Yukarıda açıkladığımız yönetmelik hükümlerine göre Yenilenebilir Enerji Kaynakları Bedeli, Sıfır Bakiye Düzeltme Tutarı, Süresinde Ödenmeyen Alacaklar Payı, Piyasa İşletim Ücreti ve Fark Fonu bedellerinden  Piyasa Katılımcısı sıfatı taşıyan ve lisans sahibi olan şirketler sorumlu olup elektriği tüketmek için satın alan şirketlerin bu alacak kalemlerinden hukuki sorumlulukları bulunmamaktadır. Bu nedenle elektrik satın alan şirketlerin abonelik sözleşmelerinde bu alacak kalemlerinin yazılı olmaması durumunda bu alacak kalemlerini elektrik satışı yapan şirketlerin faturaya yansıtmaları hukuken geçerli değildir. 

IV. ALACAK KALEMLERİNİN ELEKTRİK SATIŞ SÖZLEŞMELERİNE YANSITILMASI: 

Gerek 5346 sayılı Yenilenebilir Enerji Kaynaklarının Elektrik Enerjisi Üretimi Amaçlı Kullanımına İlişkin Kanununda gerek Yenilenebilir Enerji Kaynaklarının Belgelendirilmesi ve Desteklenmesine İlişkin Yönetmelikte gerekse Elektrik Piyasası Dengeleme ve Uzlaştırma Yönetmeliğinde piyasa katılımcısı ve lisans sahibi tedarikçi tarafından ödeneceği belirlenen Yenilenebilir Enerji Kaynakları Bedeli, Sıfır Bakiye Düzeltme Tutarı, Süresinde Ödenmeyen Alacaklar Payı, Piyasa İşletim Ücreti ve Fark Fonu bedellerinin elektrik enerjisini satın alan üçüncü kişilere yansıtılmasını yasaklayan bir hüküm bulunmamaktadır. 
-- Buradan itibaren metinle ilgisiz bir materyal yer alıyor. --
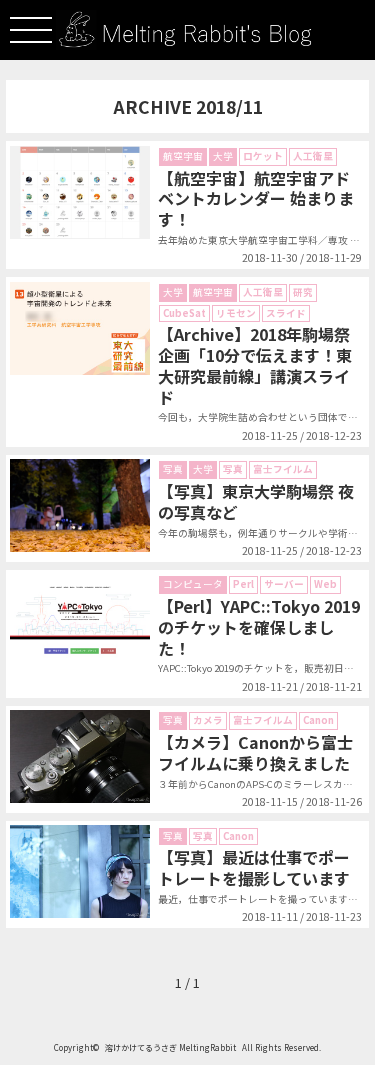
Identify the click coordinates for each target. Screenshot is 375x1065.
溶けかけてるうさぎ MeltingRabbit (170, 1047)
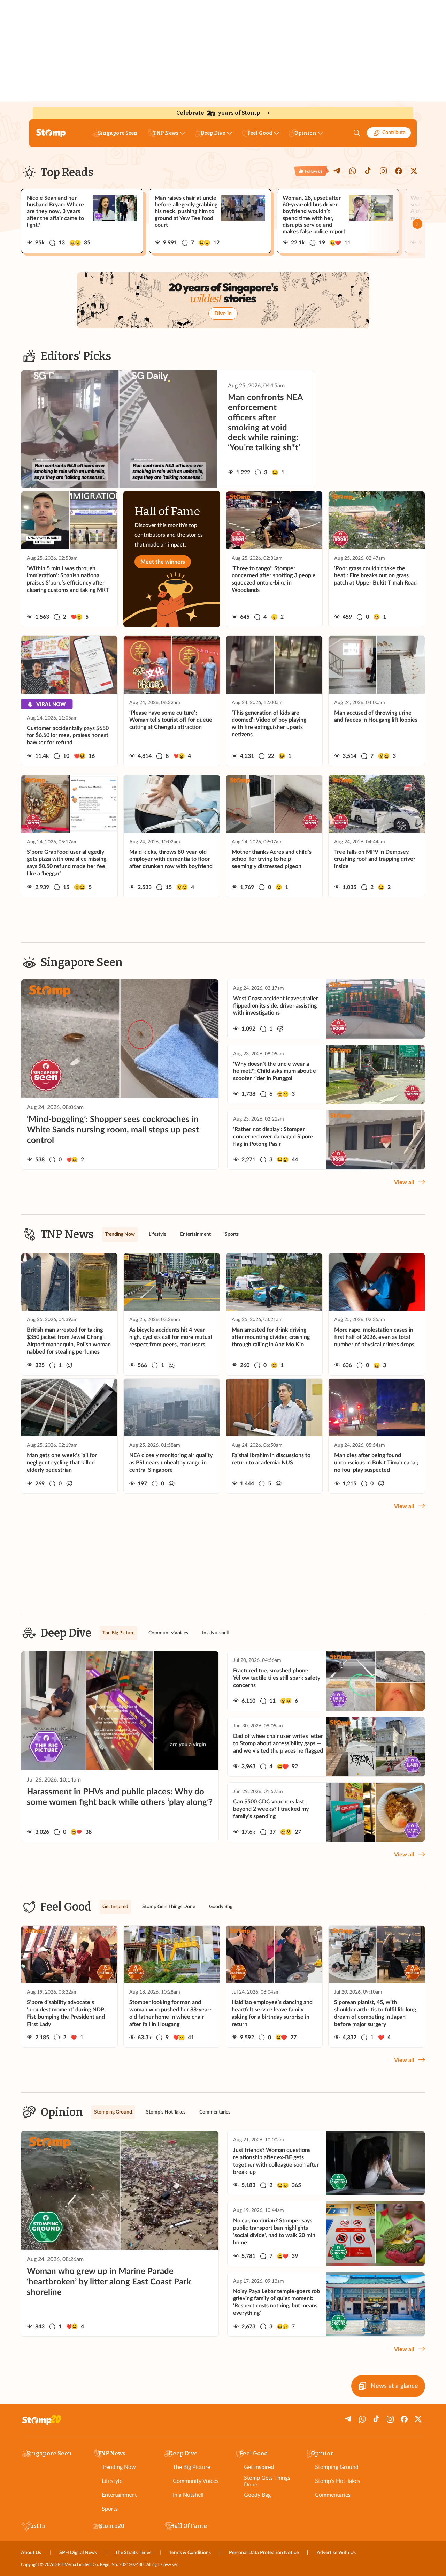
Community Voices (195, 2481)
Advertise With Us (336, 2552)
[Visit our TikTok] (368, 171)
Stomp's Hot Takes (337, 2481)
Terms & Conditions (190, 2552)
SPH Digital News (78, 2552)
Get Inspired (259, 2467)
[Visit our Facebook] (399, 171)
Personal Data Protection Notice (264, 2552)
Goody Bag (257, 2495)
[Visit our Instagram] (383, 171)
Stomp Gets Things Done (267, 2481)
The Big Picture (191, 2467)
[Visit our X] (414, 171)
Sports (110, 2509)
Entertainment (119, 2495)
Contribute (393, 132)
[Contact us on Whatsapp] (353, 171)
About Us (31, 2552)
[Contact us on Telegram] (337, 171)
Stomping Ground (337, 2467)
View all (404, 1182)
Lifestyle (112, 2481)
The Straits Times (133, 2552)
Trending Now (119, 2467)
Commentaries (333, 2495)
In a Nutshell (188, 2495)
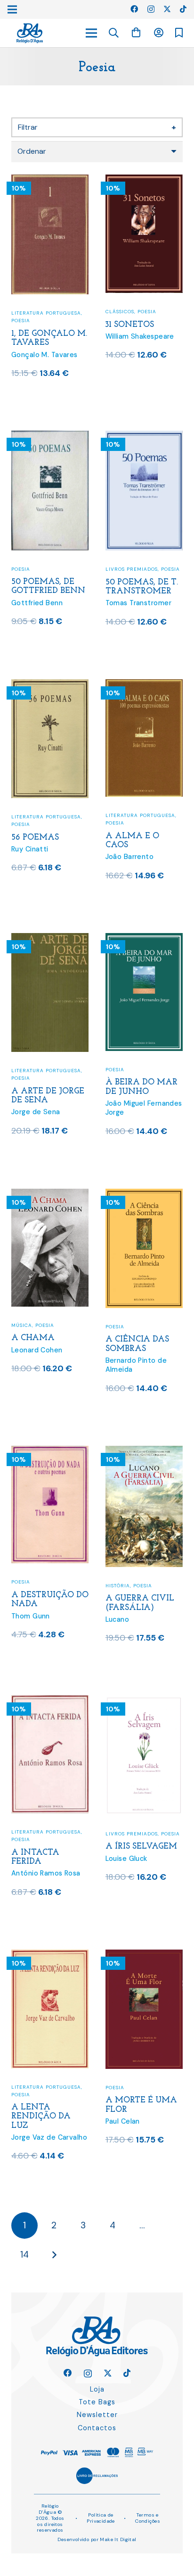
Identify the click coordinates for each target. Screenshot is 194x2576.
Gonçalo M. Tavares (44, 354)
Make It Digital (118, 2539)
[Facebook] (134, 9)
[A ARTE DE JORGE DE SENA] (50, 939)
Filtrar (97, 127)
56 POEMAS (35, 838)
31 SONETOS (129, 325)
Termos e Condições (147, 2518)
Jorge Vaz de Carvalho (49, 2137)
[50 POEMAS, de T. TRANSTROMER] (144, 437)
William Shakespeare (139, 336)
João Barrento (129, 856)
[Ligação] (29, 33)
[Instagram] (150, 9)
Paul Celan (122, 2121)
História (117, 1586)
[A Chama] (50, 1195)
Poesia (20, 320)
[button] (114, 33)
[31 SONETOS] (144, 180)
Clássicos (119, 311)
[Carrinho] (136, 32)
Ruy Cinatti (29, 849)
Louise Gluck (126, 1858)
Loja (97, 2389)
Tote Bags (97, 2402)
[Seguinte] (53, 2255)
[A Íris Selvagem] (144, 1701)
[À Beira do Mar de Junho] (144, 939)
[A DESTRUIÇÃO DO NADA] (50, 1452)
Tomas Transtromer (138, 603)
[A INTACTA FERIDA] (50, 1701)
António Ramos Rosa (46, 1873)
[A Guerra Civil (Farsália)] (144, 1452)
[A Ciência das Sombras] (144, 1195)
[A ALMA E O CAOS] (144, 685)
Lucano (117, 1619)
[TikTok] (183, 9)
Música (21, 1325)
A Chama (33, 1338)
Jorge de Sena (35, 1112)
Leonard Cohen (37, 1350)
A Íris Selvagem (141, 1846)
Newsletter (97, 2414)
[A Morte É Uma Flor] (144, 1955)
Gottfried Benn (37, 603)
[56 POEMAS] (50, 685)
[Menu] (91, 33)
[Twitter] (167, 9)
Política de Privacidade (101, 2518)
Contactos (97, 2428)
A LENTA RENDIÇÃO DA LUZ (41, 2116)
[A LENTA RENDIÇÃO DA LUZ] (50, 1955)
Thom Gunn (30, 1616)
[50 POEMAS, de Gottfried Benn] (50, 437)
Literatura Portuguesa (46, 313)
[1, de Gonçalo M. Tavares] (50, 180)
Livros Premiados (131, 569)
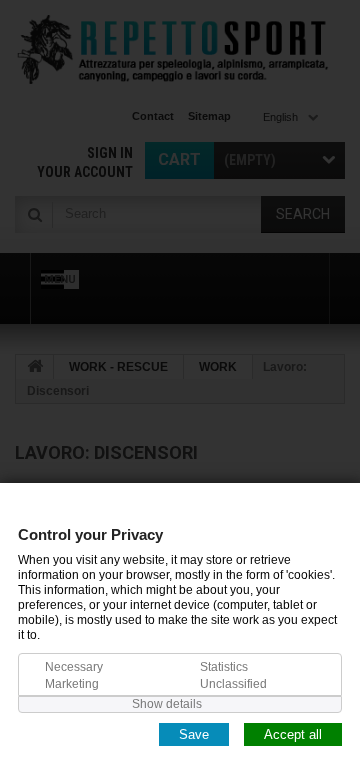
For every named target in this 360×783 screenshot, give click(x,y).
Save (194, 733)
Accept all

Bu nedenle piyasa katılımcısı ve lisans sahibi şirketle elektrik satın almak için yapılan sözleşmelere Yenilenebilir Enerji Kaynakları Bedeli, Sıfır Bakiye Düzeltme Tutarı, Süresinde Ödenmeyen Alacaklar Payı, Piyasa İşletim Ücreti ve Fark Fonu bedellerinin satın alan tarafından karşılanacağına ilişkin konulan hükümler 6098 sayılı Türk Borçlar Kanunu m. 26'daki sözleşme serbestisi ilkesi kapsamında hukuken geçerli olup kanun ya da yönetmeliğe aykırı bir durum olmadığından da aynı yasanın 27'nci maddesindeki kesin hükümsüzlük hali söz konusu değildir. Bu nedenlerle sözleşmelerinde bu alacak kalemlerinin elektrik enerjisi satın alan şirketin faturasına yansıtılacağına ilişkin hüküm bulunan şirketler faturalarında yer alan bu alacak kalemlerinin kendilerinden haksız tahsil edildiği gerekçesiyle dava açmakta hukuki yararları bulunmayacaktır. Eğer sözleşmelerinde bu alacak kalemlerinin elektrik bedelinin hesaplanmasına ve faturaya yansıtılacağına ilişkin bir hüküm yoksa bu durumda faturaya bu alacak kalemlerinin yansıtılması durumunda dava açmakta hukuki yararları bulunacaktır.